* Problem to solve
When you find the line with "Image resolution: width=571" among the records below, reproduce it and each line after it exactly, ending with the line with "Click the word".

+++ Exercise data +++

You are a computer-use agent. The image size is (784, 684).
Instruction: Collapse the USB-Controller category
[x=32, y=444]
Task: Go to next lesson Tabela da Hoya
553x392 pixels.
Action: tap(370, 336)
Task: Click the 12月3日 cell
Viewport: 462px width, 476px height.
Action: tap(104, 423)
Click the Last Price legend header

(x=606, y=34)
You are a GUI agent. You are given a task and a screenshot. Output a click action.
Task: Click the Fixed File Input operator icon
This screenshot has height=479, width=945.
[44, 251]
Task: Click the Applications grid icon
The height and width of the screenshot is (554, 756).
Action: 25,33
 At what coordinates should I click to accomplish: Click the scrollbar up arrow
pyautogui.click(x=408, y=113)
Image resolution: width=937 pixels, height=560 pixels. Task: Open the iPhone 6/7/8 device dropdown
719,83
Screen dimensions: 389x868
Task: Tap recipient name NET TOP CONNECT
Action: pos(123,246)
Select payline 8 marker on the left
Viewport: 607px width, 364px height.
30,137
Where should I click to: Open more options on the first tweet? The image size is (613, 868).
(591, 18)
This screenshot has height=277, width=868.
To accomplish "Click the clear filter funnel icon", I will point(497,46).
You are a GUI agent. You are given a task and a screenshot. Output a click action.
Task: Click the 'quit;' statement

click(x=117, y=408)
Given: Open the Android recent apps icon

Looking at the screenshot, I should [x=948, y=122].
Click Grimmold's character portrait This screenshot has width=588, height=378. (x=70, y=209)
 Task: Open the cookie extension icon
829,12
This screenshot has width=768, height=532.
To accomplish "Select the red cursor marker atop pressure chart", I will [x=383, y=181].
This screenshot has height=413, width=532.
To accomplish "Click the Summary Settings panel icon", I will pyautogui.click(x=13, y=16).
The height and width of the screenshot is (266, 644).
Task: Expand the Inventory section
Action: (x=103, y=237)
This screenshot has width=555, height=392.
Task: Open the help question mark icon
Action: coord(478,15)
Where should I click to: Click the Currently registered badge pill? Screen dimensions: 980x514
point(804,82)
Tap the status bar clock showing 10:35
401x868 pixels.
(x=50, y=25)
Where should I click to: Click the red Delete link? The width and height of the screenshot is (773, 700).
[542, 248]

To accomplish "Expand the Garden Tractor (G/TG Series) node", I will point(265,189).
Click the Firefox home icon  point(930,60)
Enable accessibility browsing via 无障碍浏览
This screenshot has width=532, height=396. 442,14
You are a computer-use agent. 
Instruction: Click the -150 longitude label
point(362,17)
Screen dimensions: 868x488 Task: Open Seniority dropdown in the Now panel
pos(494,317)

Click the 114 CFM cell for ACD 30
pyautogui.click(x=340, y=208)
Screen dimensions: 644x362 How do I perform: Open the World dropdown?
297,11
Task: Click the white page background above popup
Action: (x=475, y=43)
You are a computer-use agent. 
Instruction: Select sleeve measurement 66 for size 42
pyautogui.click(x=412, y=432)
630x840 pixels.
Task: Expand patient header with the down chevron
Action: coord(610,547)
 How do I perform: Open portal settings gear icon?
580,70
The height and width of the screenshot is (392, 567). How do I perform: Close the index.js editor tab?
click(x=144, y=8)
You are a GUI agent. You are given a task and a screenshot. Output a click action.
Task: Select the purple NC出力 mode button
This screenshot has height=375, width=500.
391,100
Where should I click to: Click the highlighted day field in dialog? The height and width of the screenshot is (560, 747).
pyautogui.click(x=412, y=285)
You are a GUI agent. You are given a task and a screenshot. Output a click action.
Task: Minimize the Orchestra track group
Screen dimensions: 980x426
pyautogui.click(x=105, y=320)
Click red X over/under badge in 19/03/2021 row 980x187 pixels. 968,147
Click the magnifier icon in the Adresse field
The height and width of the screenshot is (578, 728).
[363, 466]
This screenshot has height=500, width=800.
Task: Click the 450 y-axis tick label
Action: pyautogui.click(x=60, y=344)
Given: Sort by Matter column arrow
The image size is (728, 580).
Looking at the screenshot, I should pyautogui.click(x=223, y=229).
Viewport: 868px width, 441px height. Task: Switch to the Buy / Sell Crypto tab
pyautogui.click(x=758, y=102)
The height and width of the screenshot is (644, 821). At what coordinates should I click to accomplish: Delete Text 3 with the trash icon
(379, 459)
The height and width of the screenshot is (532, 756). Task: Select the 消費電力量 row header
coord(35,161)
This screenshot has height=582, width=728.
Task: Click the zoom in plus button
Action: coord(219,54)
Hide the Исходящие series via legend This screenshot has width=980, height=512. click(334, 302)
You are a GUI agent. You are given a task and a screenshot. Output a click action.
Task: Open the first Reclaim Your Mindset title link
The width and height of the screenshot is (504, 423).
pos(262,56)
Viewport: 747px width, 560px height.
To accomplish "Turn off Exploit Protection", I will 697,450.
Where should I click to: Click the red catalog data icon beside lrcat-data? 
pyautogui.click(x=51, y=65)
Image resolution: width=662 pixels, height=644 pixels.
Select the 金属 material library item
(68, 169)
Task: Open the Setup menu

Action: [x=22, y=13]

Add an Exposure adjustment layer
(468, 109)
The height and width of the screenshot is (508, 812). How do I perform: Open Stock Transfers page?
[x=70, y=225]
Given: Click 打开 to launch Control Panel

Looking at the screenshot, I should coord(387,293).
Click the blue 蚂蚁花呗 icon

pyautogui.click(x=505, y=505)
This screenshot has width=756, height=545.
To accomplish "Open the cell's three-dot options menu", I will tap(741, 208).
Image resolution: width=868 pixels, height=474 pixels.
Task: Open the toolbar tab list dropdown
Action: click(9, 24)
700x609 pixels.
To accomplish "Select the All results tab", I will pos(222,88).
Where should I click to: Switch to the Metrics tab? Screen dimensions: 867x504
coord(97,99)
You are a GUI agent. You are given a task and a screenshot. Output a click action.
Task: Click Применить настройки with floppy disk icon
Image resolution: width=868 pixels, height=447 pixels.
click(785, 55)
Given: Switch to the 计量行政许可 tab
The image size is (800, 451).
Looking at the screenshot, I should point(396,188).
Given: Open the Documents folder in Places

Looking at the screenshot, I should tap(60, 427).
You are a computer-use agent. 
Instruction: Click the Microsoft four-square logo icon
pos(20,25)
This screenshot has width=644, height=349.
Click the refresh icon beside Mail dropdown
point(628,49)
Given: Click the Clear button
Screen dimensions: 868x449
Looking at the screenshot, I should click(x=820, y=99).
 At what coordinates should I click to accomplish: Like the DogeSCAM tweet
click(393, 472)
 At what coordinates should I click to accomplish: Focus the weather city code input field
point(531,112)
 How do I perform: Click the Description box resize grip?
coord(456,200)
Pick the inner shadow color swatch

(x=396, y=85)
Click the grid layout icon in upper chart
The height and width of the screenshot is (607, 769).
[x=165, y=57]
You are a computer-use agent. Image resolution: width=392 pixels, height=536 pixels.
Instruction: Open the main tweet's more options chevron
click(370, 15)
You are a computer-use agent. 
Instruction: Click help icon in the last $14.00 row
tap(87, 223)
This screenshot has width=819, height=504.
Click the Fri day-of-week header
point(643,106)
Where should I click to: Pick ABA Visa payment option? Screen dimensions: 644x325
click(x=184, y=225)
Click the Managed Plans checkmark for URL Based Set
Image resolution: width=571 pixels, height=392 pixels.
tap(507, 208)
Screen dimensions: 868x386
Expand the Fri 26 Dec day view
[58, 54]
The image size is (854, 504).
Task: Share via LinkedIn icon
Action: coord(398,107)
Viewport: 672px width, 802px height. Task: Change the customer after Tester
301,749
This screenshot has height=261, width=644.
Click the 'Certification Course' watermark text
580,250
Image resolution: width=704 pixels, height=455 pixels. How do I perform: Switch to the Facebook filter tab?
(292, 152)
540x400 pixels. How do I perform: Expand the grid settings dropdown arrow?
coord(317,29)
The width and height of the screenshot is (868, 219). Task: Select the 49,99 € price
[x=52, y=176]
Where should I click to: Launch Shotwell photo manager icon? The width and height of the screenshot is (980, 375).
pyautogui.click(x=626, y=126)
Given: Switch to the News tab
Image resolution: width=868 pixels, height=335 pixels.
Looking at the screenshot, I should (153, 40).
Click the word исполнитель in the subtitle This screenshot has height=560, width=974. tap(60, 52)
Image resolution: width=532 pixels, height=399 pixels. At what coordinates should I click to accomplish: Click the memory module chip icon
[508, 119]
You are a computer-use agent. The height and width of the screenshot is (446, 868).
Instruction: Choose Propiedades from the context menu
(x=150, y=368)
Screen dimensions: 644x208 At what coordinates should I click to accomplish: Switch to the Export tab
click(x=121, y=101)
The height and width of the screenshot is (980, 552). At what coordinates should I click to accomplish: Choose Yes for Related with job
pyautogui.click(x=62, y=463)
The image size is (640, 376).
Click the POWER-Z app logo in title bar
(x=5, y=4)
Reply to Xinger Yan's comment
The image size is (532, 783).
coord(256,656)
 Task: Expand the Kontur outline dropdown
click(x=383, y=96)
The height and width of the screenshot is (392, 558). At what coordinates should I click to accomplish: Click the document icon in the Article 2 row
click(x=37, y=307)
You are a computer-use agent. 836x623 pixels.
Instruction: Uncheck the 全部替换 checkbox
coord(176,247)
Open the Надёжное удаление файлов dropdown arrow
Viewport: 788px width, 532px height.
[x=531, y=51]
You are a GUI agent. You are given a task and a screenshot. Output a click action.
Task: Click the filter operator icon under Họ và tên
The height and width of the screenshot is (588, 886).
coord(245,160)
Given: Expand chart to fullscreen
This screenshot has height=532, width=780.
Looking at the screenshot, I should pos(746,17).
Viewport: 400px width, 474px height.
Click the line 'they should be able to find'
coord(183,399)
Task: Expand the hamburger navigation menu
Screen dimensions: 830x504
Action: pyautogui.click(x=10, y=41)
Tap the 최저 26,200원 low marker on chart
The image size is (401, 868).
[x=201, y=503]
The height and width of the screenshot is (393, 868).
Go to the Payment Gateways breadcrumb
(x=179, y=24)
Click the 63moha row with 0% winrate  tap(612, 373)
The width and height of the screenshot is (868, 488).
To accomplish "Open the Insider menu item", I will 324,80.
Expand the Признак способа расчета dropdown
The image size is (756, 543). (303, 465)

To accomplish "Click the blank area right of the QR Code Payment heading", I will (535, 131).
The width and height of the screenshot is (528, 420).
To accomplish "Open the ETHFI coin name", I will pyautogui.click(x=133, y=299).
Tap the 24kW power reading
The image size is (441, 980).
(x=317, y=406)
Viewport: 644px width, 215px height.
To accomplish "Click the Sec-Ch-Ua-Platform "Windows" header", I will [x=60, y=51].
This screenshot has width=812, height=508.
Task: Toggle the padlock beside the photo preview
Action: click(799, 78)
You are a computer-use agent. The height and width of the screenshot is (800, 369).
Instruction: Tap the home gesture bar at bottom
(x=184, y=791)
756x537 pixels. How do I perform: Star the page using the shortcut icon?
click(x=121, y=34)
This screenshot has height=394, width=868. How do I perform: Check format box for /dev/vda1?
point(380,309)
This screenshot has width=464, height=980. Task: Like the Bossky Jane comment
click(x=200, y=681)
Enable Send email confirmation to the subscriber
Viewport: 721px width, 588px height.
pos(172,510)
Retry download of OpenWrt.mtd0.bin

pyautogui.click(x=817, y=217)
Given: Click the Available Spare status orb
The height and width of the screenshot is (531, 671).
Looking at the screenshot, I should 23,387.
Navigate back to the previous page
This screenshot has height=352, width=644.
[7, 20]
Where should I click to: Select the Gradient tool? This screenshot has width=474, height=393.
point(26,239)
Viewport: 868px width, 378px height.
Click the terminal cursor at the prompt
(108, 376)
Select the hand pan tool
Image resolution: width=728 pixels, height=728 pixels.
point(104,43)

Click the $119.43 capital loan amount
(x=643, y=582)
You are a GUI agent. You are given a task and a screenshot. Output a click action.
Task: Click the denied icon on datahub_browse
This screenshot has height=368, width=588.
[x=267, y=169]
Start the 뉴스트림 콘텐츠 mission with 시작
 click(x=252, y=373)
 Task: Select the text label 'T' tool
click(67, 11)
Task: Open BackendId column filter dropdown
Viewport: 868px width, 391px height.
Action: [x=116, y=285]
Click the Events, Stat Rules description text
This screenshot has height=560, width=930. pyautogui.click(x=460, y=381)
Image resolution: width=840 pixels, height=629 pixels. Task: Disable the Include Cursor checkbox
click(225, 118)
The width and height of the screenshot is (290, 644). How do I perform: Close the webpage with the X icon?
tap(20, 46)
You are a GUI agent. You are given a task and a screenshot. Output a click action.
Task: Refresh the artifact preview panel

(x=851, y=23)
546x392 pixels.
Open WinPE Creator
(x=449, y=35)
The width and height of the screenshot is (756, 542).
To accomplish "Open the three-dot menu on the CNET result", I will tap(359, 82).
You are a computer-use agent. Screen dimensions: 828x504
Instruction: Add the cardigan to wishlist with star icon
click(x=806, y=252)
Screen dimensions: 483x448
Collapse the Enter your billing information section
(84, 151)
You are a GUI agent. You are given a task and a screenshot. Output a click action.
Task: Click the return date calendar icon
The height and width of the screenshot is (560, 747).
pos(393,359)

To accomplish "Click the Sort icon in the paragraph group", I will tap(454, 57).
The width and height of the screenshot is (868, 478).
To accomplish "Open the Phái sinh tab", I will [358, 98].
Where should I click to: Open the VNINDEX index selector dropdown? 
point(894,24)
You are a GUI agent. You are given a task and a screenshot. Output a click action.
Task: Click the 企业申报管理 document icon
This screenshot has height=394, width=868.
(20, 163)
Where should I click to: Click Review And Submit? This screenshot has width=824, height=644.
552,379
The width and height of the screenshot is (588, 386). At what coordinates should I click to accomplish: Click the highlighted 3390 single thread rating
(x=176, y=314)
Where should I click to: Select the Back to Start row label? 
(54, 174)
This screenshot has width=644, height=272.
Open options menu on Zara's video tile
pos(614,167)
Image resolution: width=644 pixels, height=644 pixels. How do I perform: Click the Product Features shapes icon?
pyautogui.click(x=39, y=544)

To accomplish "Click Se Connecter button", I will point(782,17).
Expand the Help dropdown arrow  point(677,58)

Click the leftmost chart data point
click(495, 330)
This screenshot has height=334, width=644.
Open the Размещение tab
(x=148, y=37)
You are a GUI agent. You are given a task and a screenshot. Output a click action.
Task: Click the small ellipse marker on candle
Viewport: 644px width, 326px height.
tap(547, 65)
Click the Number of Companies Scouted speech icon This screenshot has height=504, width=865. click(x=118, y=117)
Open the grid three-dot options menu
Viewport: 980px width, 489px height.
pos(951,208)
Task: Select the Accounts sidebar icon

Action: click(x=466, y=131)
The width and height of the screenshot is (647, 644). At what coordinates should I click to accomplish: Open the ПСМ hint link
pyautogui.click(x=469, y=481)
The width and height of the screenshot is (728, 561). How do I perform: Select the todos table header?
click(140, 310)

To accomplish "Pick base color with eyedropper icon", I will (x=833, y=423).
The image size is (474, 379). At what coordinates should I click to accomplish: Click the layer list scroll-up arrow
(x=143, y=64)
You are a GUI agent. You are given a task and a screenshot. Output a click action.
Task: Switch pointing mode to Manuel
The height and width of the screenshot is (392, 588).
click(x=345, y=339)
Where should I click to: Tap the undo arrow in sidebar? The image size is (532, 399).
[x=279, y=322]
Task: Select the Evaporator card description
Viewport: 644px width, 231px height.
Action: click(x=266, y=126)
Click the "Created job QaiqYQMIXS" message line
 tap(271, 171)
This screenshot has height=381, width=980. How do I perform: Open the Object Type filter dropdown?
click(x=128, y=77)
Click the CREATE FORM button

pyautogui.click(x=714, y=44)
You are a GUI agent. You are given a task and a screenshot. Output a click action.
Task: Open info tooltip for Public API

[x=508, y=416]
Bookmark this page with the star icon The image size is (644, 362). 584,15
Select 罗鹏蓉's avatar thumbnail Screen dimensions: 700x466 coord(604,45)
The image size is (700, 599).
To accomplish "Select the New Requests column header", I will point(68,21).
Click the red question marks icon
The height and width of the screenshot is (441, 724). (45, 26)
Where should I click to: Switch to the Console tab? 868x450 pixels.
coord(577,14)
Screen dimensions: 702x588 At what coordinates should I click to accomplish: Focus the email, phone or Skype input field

+++

* Task solution
Image resolution: width=571 pixels, height=392 pixels.
tap(507, 208)
Screen dimensions: 868x386
Expand the Fri 26 Dec day view
[58, 54]
The image size is (854, 504).
Task: Share via LinkedIn icon
Action: coord(398,107)
Viewport: 672px width, 802px height. Task: Change the customer after Tester
301,749
This screenshot has height=261, width=644.
Click the 'Certification Course' watermark text
580,250
Image resolution: width=704 pixels, height=455 pixels. How do I perform: Switch to the Facebook filter tab?
(292, 152)
540x400 pixels. How do I perform: Expand the grid settings dropdown arrow?
coord(317,29)
The width and height of the screenshot is (868, 219). Task: Select the 49,99 € price
[x=52, y=176]
Where should I click to: Launch Shotwell photo manager icon? The width and height of the screenshot is (980, 375).
pyautogui.click(x=626, y=126)
Given: Switch to the News tab
Image resolution: width=868 pixels, height=335 pixels.
Looking at the screenshot, I should (153, 40).
Click the word исполнитель in the subtitle This screenshot has height=560, width=974. tap(60, 52)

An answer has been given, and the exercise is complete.